How to count the sum of at least two consecutive days with same the values, from xarray dataset in python

Question

I have an Xarray dataset with 3 dimensions (time, lon, lat) and a heat variable. The heat takes the values 1 or 0 (1 = more than 30degC, 0 = less than 30degC), and I want to calculate the number of events with at least three consecutive days with value 1 (time is in daily step)

I want to create an xarray dataset with only one-time value (one day) where each pixel will contain the number of events with at least three consecutive days with value 1.

time 155 = all July days for years 2026-2030

xarray.DataArray 'heat' time: 155, rlat: 6, rlon: 4

Do you have some ideas on how to do this?

here you can find the netcdf data EC7_heatjulZA26_30.nc

tm = 'C:/Path_to_NC/EC7_heatjulZA26_30.nc'
dmax = xr.open_dataset(tm, decode_coords="all")

da_max = dmax['tasmax']
da_max

*xarray.DataArray'tasmax'time: 155, rlat: 6, rlon: 4*

I sum (the 1 and 0) the data to one 6 x 4 raster, but I want to sum only those which are consecutively behind each other for at least 3 days.

HW=np.sum(da_max,axis = 0)
HW

array([[24, 20, 14, 11],
       [26, 21, 15, 11],
       [23, 23, 15, 12],
       [14, 15, 14, 11],
       [12, 12, 14, 11],
       [14, 12, 15, 13]])

Could you provide some original dataset and the result.

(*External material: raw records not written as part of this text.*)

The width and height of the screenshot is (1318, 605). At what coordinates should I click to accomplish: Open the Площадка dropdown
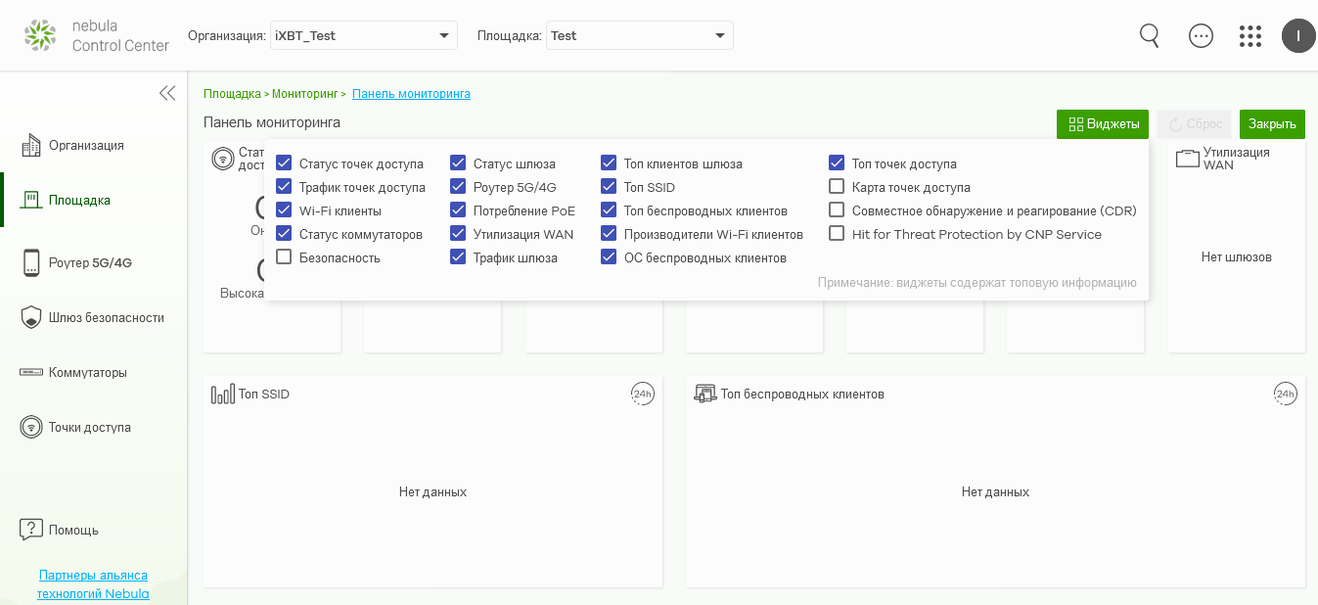(639, 36)
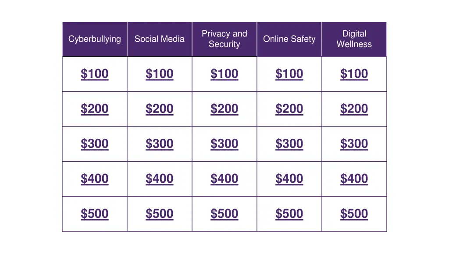Choose the $400 Online Safety question
449x253 pixels.
pyautogui.click(x=289, y=179)
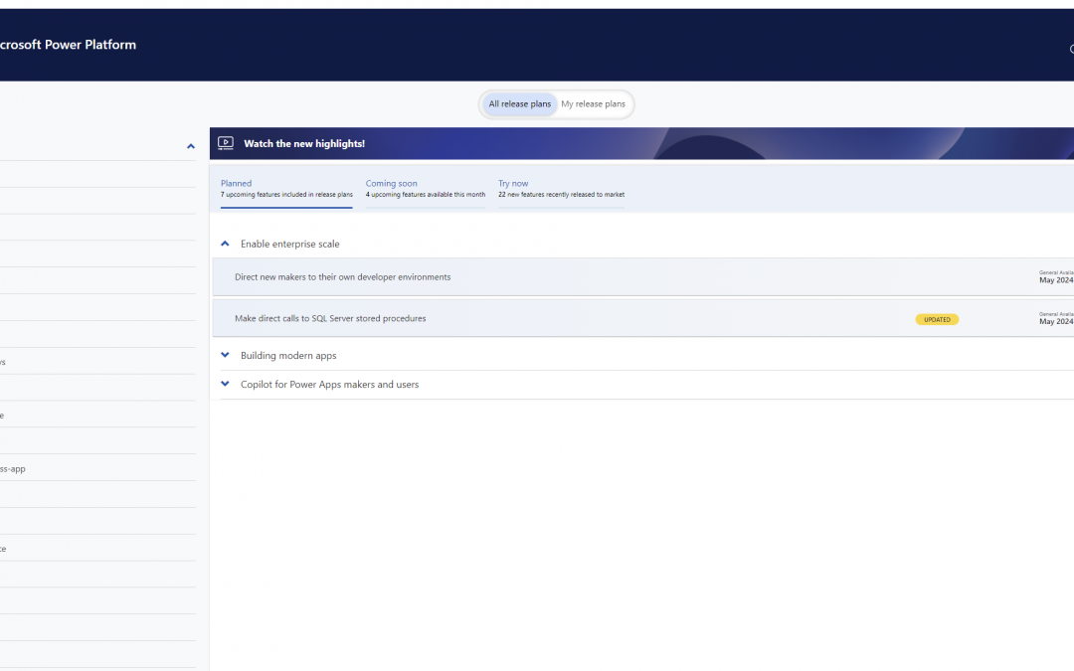
Task: Expand Copilot for Power Apps makers and users
Action: tap(225, 384)
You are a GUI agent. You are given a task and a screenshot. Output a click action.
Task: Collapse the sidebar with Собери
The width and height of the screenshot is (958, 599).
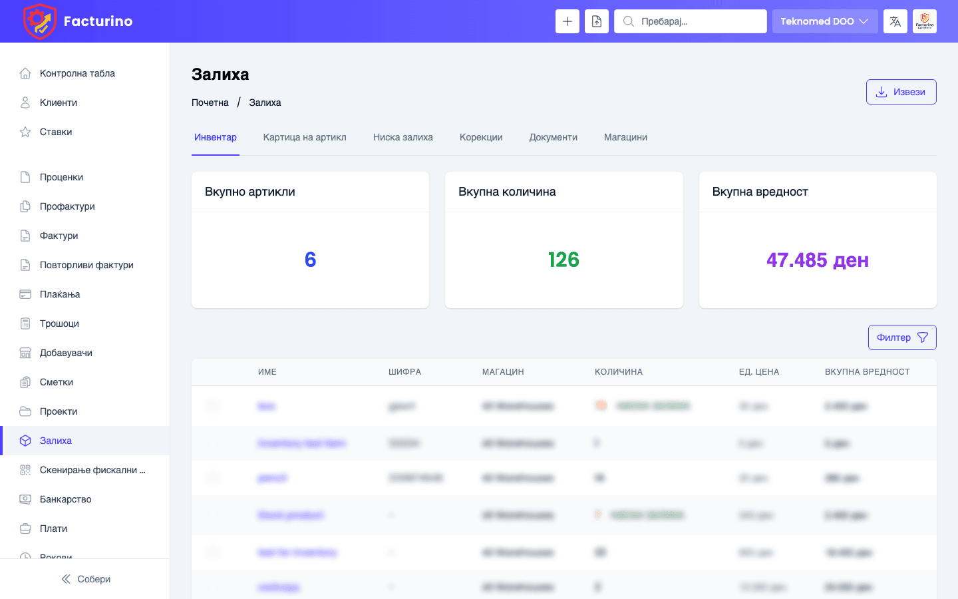click(x=85, y=579)
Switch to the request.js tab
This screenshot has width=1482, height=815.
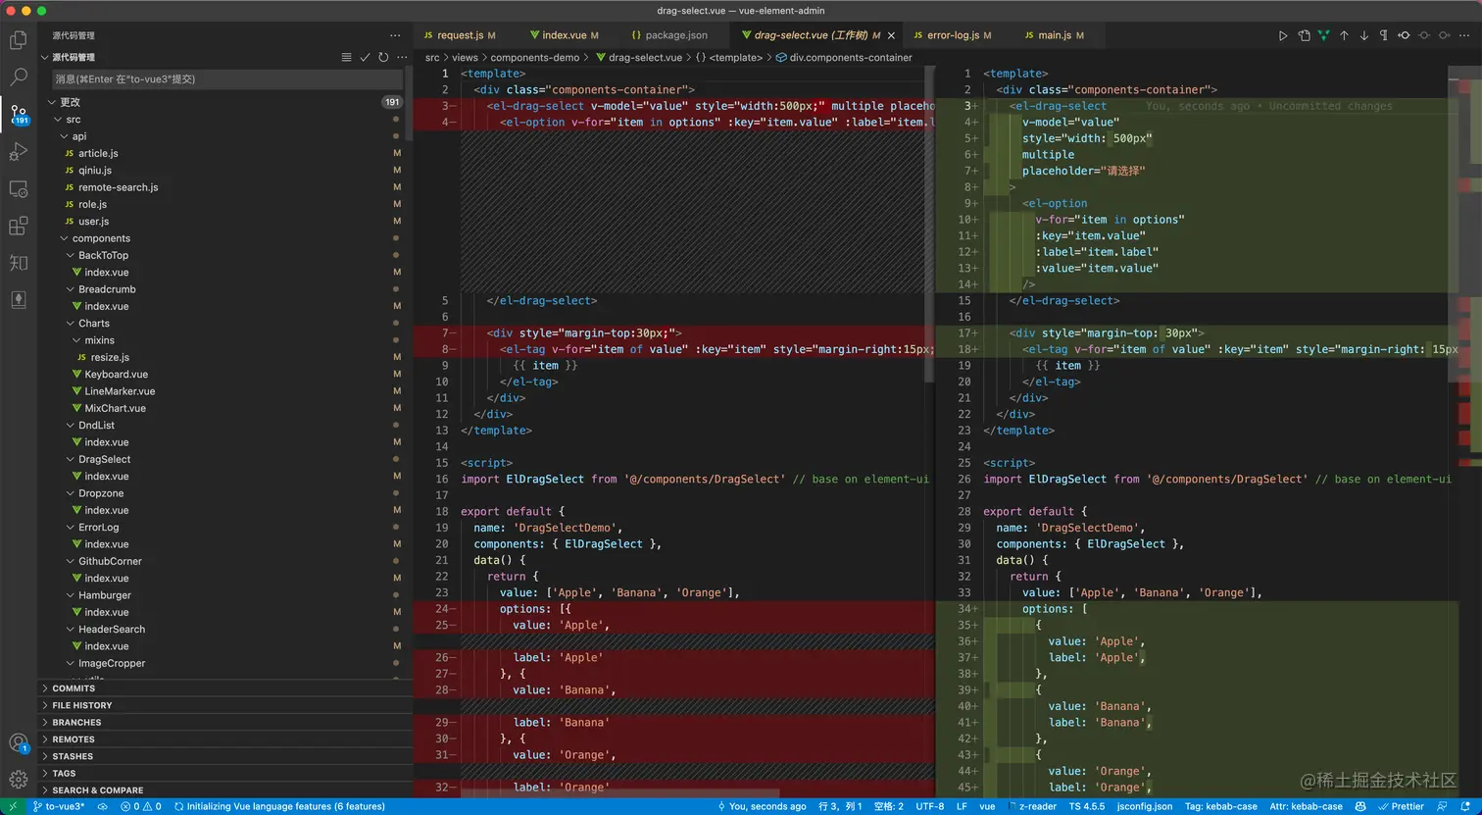pyautogui.click(x=460, y=35)
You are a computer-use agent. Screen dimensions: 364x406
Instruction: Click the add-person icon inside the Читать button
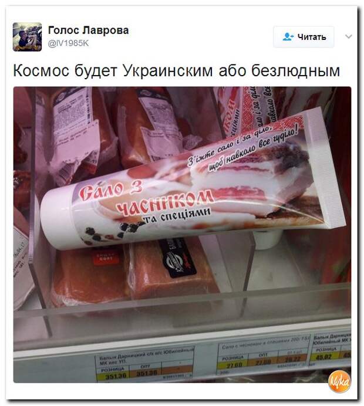click(x=288, y=37)
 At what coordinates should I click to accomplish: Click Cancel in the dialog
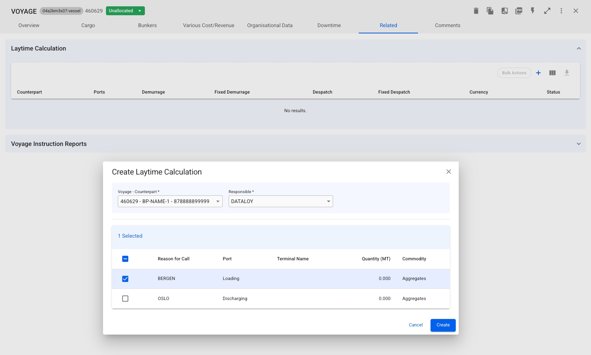416,325
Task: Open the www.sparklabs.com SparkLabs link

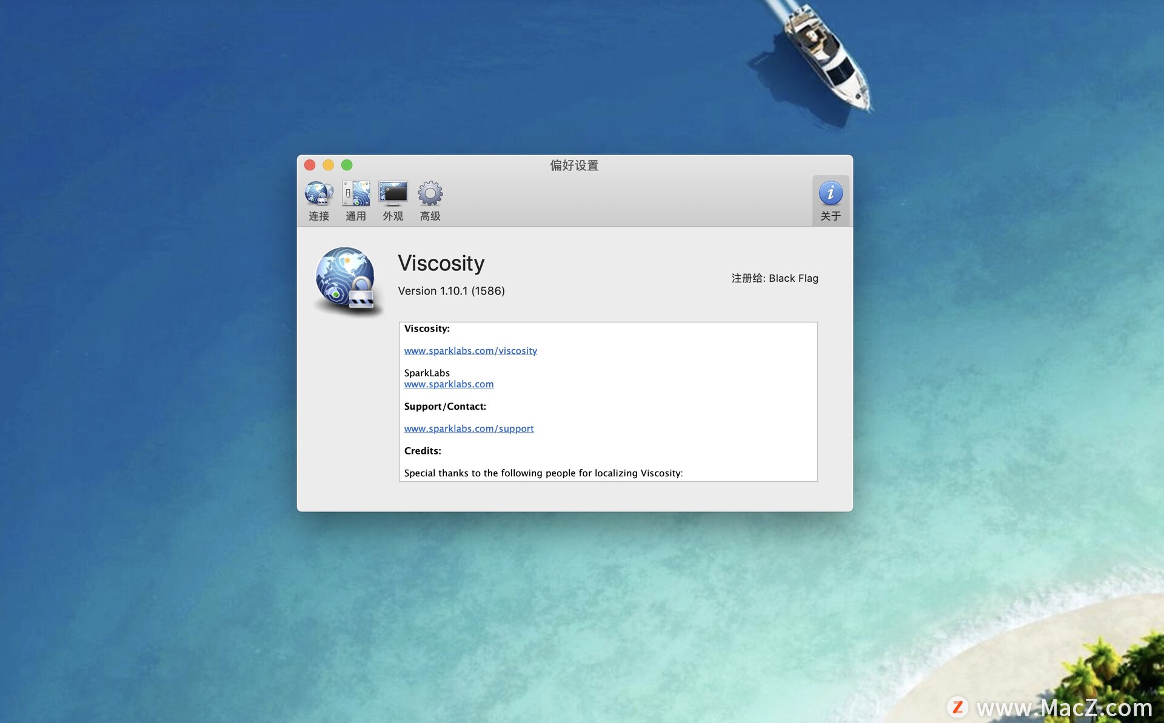Action: tap(449, 384)
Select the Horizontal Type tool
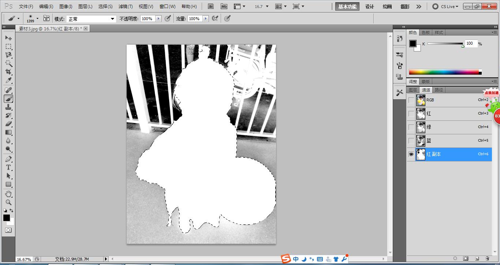500x265 pixels. pyautogui.click(x=8, y=168)
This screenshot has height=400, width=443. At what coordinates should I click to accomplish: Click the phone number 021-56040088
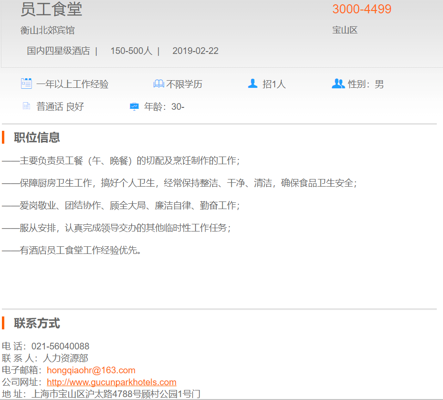(60, 346)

Hard to answer the question with code. — Kaison L
– Kaison L, Commented Jun 29, 2023 at 12:31
It is very difficult to answer your question without seeing any of your data nor any of the solution you have written which produces your problem. Please edit your question to show a minimal reproducible set consisting of sample input, expected output, actual output, and only the relevant code necessary to reproduce the problem. See Minimal Reproducible Example for details on how to best help us help you. — itprorh66
– itprorh66, Commented Jun 29, 2023 at 13:51
Could you somehow use differentiation along time axis and original values? Basically, if the np.diff is 0 while the original values are one, there were consecutive time moments with larger than 30 degree values... — msi_gerva
– msi_gerva, Commented Jun 29, 2023 at 13:57
Are there four axes, and a fifth value? Or three axes, with heat the fourth dimension and being the (0-1) value? Having heat as an axis and as a value is awkward to me. — 9769953
– 9769953, Commented Jun 30, 2023 at 8:04
Ok, I added the file for download, the NC has 3 dimensions (time, rlat, rlon ) and 1 variable (heat). — Martin
– Martin, Commented Jun 30, 2023 at 10:11

ClimateUnboxed · Accepted Answer · 2025-05-21 14:13:03Z

An easy logic is to do a runsum on the binary field using the rolling sum function with a window size equal to your event length N, identify the Ns with a logical expression and then just add those up. Thus you can do it in these two lines:

event_len=3 # this is N
ds_sum = ds.rolling(time=event_len, center=False).sum()
events = (ds_sum == event_len).astype(int).sum(dim="time")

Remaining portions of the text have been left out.